The Boston Globe has a summary of recent psychological research indicating that some metaphors are so fundamental that our minds conflate their literal and metaphorical senses, such that manipulating the one can influence how people think about the other.
Researchers have sought to determine whether the temperature of an object in someone’s hands determines how “warm” or “cold” he considers a person he meets, whether the heft of a held object affects how “weighty” people consider topics they are presented with, or whether people think of the powerful as physically more elevated than the less powerful. What they have found is that, in fact, we do.
The article discusses the following metaphors:
- Warm/cold: People holding a cup of hot coffee rate a person as happier and friendlier than those holding a cup of iced coffee.

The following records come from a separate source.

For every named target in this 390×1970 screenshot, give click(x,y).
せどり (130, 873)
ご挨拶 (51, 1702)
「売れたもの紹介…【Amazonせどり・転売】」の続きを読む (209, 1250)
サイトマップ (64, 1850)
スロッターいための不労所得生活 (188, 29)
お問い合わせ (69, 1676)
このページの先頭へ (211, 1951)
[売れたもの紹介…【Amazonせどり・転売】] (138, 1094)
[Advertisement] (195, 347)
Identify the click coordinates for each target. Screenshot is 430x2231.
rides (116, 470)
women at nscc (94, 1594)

When people recall an episode of social ostracism, the room feels physically colder to them,
- Weighty/light: People answer questions more carefully (as if judging them to be weightier) when writing on a heavier clipboard.

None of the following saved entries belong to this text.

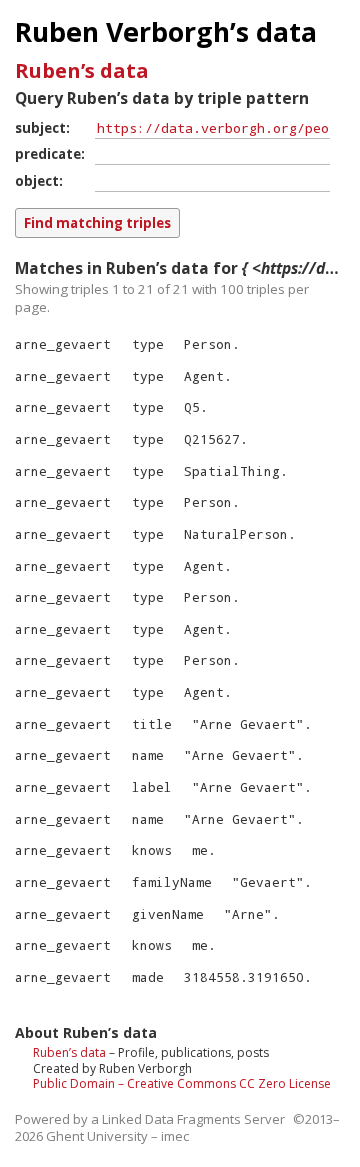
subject (40, 128)
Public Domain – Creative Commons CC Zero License (182, 1083)
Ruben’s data (82, 70)
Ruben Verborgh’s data (166, 32)
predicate (48, 154)
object (37, 181)
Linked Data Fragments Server (193, 1119)
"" (248, 724)
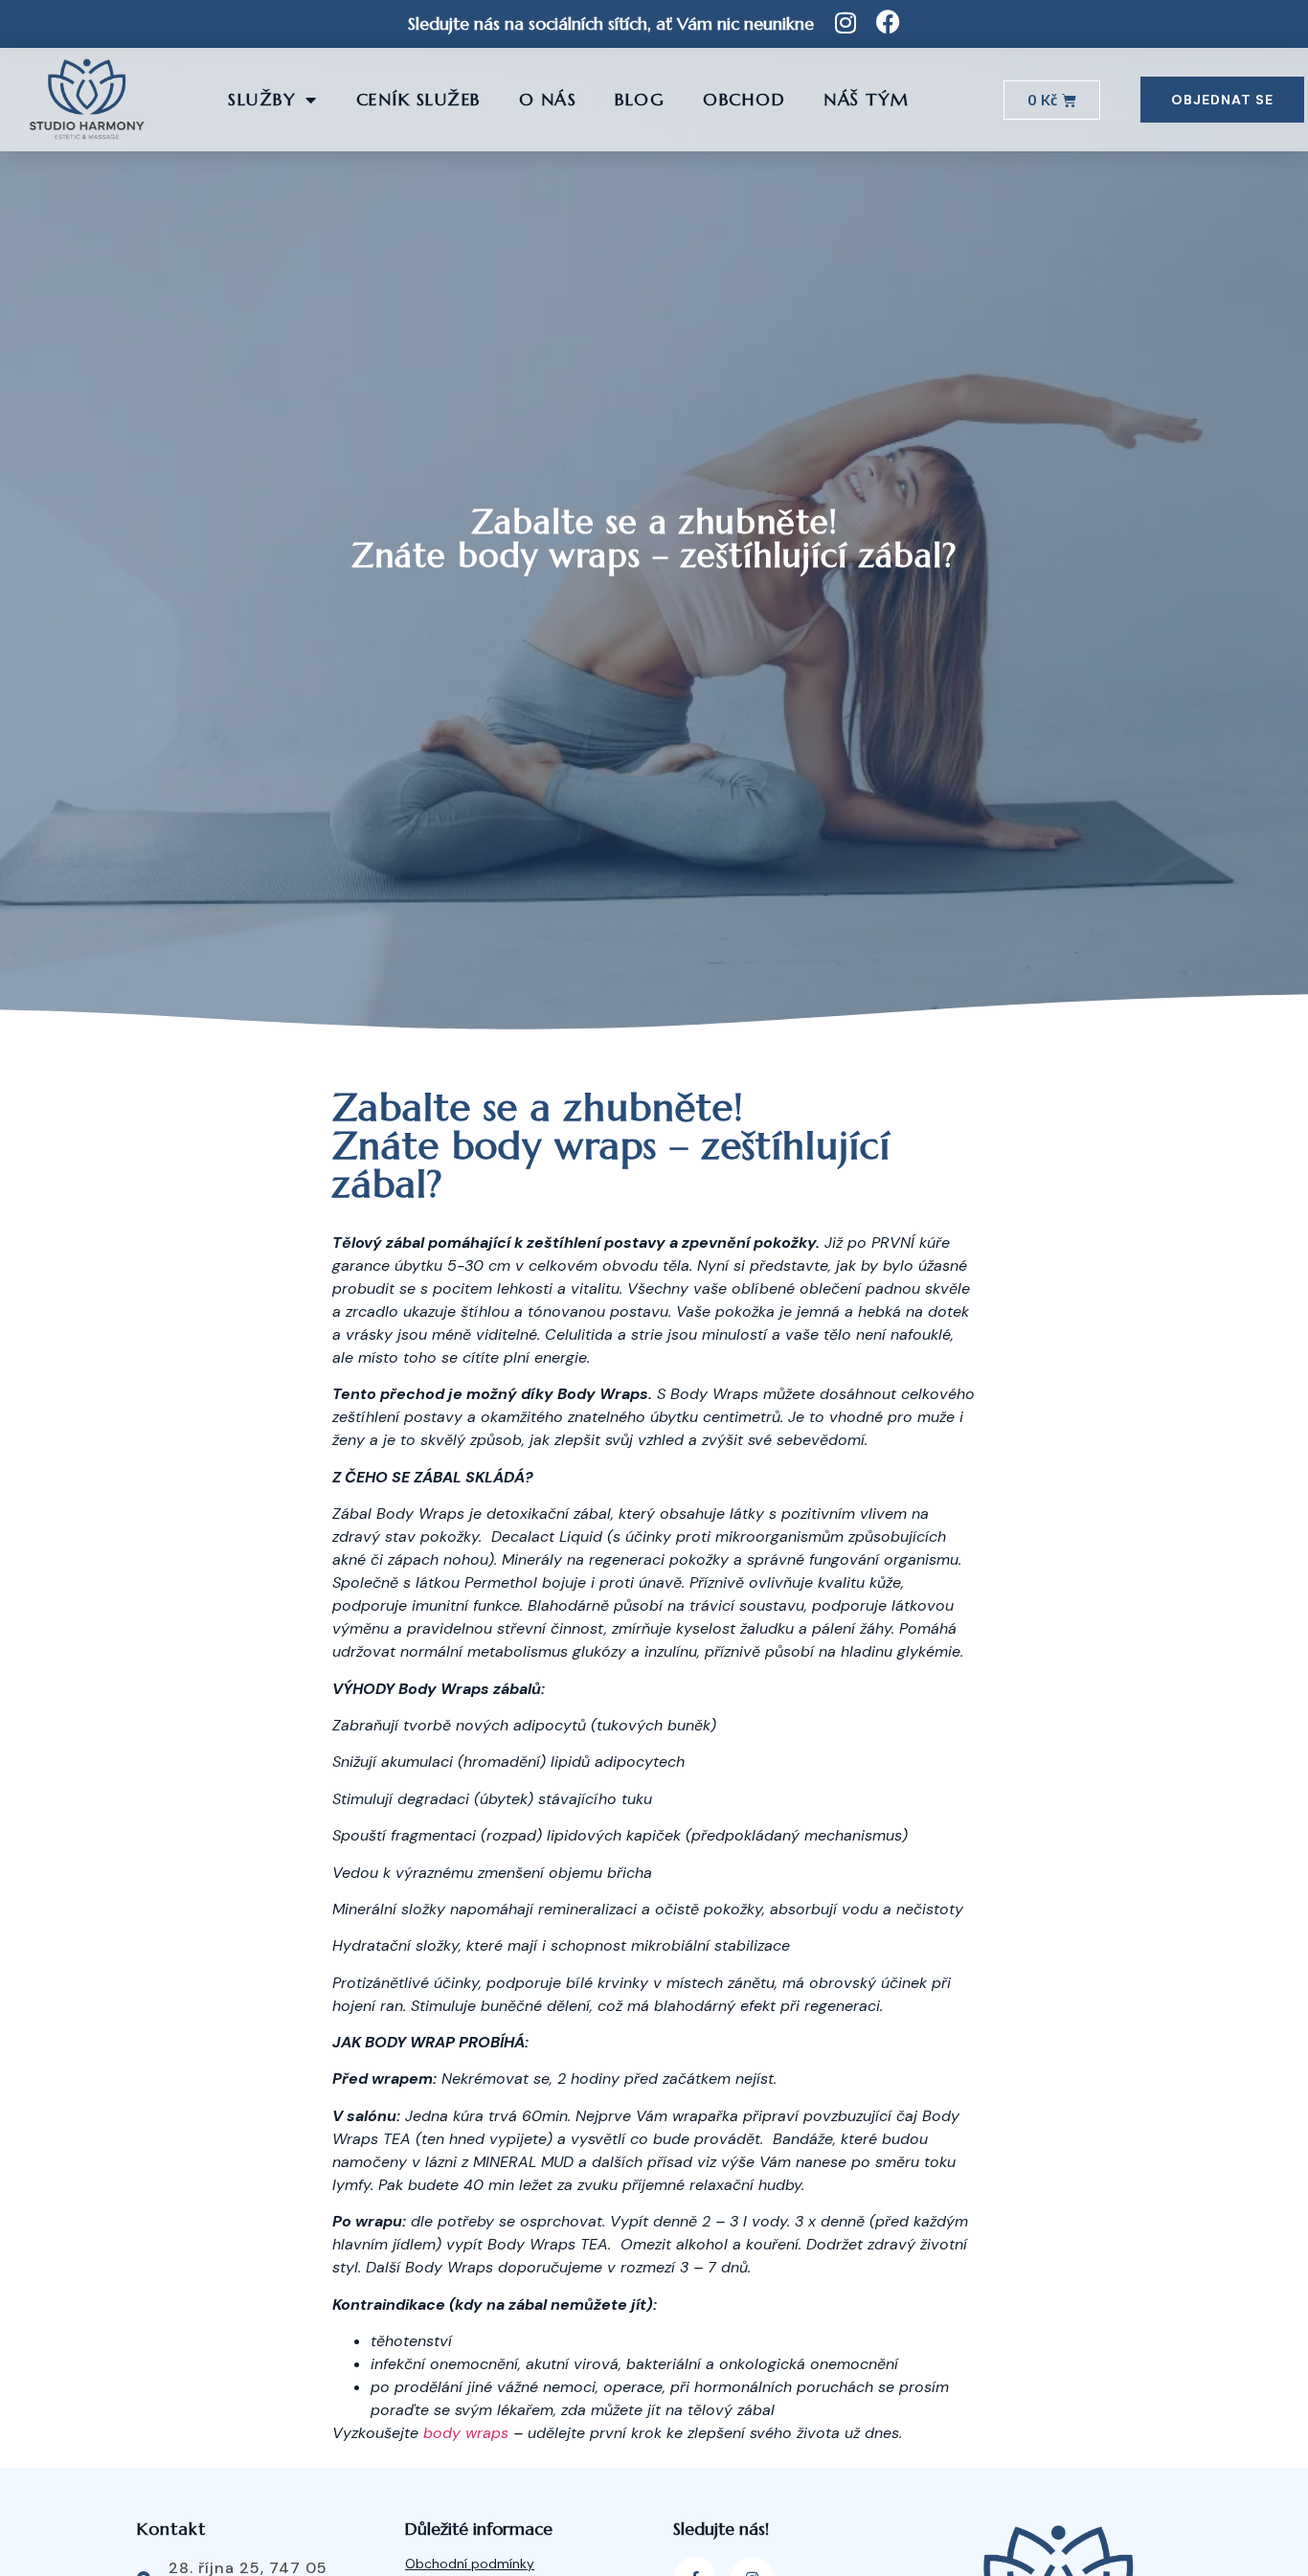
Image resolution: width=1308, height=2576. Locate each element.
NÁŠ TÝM (866, 99)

- High/low: People unconsciously look up when they think about power. People who tell a story while moving marbles to a higher position tell happier stories than those who are moving them to a lower position.
- Rough/smooth: Handling sandpaper makes people less likely to think a social situation went smoothly.
- Clean/dirty: Guilt makes people feel physically dirty. Washing their hands makes them feel less guilty.
- Hard/soft: Sitting on a hard chair makes people think of tasks as harder.
One fundamental metaphor that the article doesn’t mention is the use of “high” and “low” to describe the frequency of sounds — a metaphor that is used in every language and culture with which I am familiar. It seems a strange one to me, given the general rule that large objects produce “lower” sounds than small ones. What makes it natural for us to think of the voice of a grown man or a buffalo as “low” and that of a child or a mouse as “high”? The only explanation I can think of is that you lower something in your throat in order to speak or sing in a “low” voice and raise it for a “high” one.
In any case, the acoustic sense of “high” doesn’t seem to mesh well with the other metaphorical meanings of that word. We may unconsciously look upwards when we think of power, but we certainly don’t associate power with a high-pitched voice. And the expectation that the Most High God have a most deep voice is so automatic that giving him a high-pitched one (as in this video) seems blasphemous. It seems that we expect everything about God to be high (“God is in heaven and thou art on earth”) except his voice.
So why is it that we so universally describe acoustic pitch in terms that clash with our other habitual metaphors? “High,” like “white” (as so exhaustively detailed by Melville), seems to be a concept in conflict with itself.